If the row’s trx_id < min_trx_id , the version is committed before the view and is visible.

If trx_id ≥ max_trx_id , the version was created after the view and is invisible.

If trx_id is between min_trx_id and max_trx_id , the transaction checks whether trx_id is in m_ids ; if it is, the row is still being modified by an active transaction and is invisible, otherwise it is visible.

This version‑chain mechanism is the essence of MVCC.

What is the reliability solution for message queues?

Message reliability requires guaranteeing that producers, the middleware, and consumers all avoid data loss.

Production stage: The producer must handle acknowledgments and retry on failure.

Storage stage: Systems like Kafka replicate messages across multiple nodes.

Consumption stage: Consumers acknowledge only after successful processing.

How do you choose a message queue?

Comparison of ActiveMQ, RabbitMQ, RocketMQ, and Kafka across features such as throughput, latency, availability, duplication, ordering, topic support, message replay, and management UI.

Selection depends on business scenarios: high‑throughput use cases favor Kafka or RocketMQ; large numbers of topics may lead to choosing RabbitMQ; financial systems prioritize stability and security, again favoring Kafka or RocketMQ.

Why use MQ delayed double‑delete to ensure MySQL‑Redis consistency?

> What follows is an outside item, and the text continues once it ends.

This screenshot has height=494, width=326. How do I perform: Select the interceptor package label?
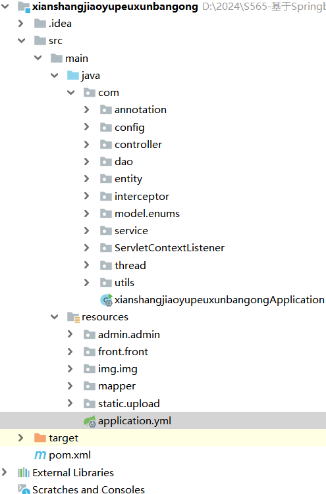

When updating MySQL, the cache is first deleted, then a delayed MQ message triggers a second deletion after a short interval, ensuring that any stale data in Redis is removed before subsequent reads, preventing cache‑penetration‑induced inconsistencies and reducing MySQL load.

What is the implementation principle of HashMap?

Before JDK 1.8, HashMap used an array of buckets with linked lists for collisions. In JDK 1.8, when a bucket’s list exceeds 8 entries, it is transformed into a red‑black tree; if the tree size falls below 6, it reverts to a linked list.

What is the usage of thread pools?

A thread pool reduces the overhead of creating and destroying threads. It consists of core threads, a maximum pool size, a work queue, and a rejection policy.

Tasks are submitted; if core threads are not full, a new thread is created. Otherwise, the task is queued; if the queue is full, new threads are created up to the maximum. When the maximum is reached, a rejection handler is invoked.

The ThreadPoolExecutor constructor takes seven parameters: corePoolSize, maximumPoolSize, keepAliveTime, unit, workQueue, threadFactory, and handler.

Common rejection policies include CallerRunsPolicy, AbortPolicy, DiscardPolicy, DiscardOldestPolicy, or a custom implementation.